Mechanism of MEK1 phosphorylation by the N-terminal acidic motif-mediated asymmetric BRAF dimer

The RAS->RAF->MEK->ERK cascade carries mutations in most human cancers. Interestingly, although we have three RAF paralogues (A, B and C), it is the BRAF that is predominantly mutated in cancer patients.


In 1999, Marais lab showed that this is because of the 4-residue N-terminal acidic (NtA) motif. In CRAF, the NtA must be phosphorylated to become acidic and the kinase to become active. In BRAF the NtA is already acidic, making BRAF one step closer to (over)active.

15 years later, Susan Taylor et al proposed a model: Active RAFs are dimers and one subunit (the “Activator”) uses its NtA to activate the other subunit (the “Receiver”). It is only the Receiver that takes the fully active kinase conformation.

The problem? Multiple BRAF and CRAF structures were solved since, and … dimers were symmetric, kinases looked active, and the NtA looked disordered.

However, to paraphrase the late Cyrus Chothia, if the data don’t fit a beautiful model, you need more data. You can’t just forget about the NtA – cancer genetics and the early Marais experiments don’t allow it!

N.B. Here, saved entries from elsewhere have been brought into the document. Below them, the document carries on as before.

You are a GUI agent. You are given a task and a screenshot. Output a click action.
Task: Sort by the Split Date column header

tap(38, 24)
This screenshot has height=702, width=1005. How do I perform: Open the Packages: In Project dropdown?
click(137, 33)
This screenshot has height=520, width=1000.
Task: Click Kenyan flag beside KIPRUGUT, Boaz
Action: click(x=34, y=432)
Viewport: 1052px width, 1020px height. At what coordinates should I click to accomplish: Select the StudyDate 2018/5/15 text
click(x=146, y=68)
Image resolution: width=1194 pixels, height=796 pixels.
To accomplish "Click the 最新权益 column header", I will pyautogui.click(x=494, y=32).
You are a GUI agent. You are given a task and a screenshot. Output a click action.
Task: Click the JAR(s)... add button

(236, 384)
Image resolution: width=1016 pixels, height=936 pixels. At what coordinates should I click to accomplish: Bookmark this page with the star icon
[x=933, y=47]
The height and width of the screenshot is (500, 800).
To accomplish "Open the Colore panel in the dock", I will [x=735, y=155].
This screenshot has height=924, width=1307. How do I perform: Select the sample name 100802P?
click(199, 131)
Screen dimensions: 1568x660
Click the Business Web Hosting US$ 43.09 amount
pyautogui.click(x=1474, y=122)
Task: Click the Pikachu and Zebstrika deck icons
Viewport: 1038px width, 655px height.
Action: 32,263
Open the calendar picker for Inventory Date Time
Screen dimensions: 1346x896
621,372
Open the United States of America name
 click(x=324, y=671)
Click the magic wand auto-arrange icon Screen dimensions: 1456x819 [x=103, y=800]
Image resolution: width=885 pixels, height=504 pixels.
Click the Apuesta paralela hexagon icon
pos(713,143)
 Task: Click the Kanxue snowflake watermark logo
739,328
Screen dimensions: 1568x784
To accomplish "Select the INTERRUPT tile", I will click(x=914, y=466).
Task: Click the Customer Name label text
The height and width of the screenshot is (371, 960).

This work started by our collaborator, Yasushi Kondo from the Paul Scherrer Institute, solving an X-ray crystal structure of BRAF in complex with its substrate MEK1 where the BRAF dimeric interface was asymmetric, with the NtA motif of only one of the subunits making interface contacts. Yes, like in that beautiful model!

But what is the difference between active asymmetric and active symmetric structures? To answer that, we made BRAF mutants
(i) AAAA mutant = Receiver but not Activator
(ii) Kinase-dead mutant = Activator but not Receiver
(iii) Double mutant = neither

If we titrate those mutants into cells with wild type RAFs in the background, we should see a dose dependent effect. And we did. The beautiful model must be correct!

One thing took us by surprise, though. It seems that the asymmetric dimer comes at the end of the RAF activation cycle. After the membrane localisation and after the removal of the inhibitory pS365 phosphorylation which is necessary for the rearrangement of the BRAF:14-3-3 interface.
We then got more structures and saw that the Receiver looks the most like a canonical active kinase. Is the asymmetric conformation then the final catalytically active state of RAF?

One thing is for sure, fun with RAF never ends!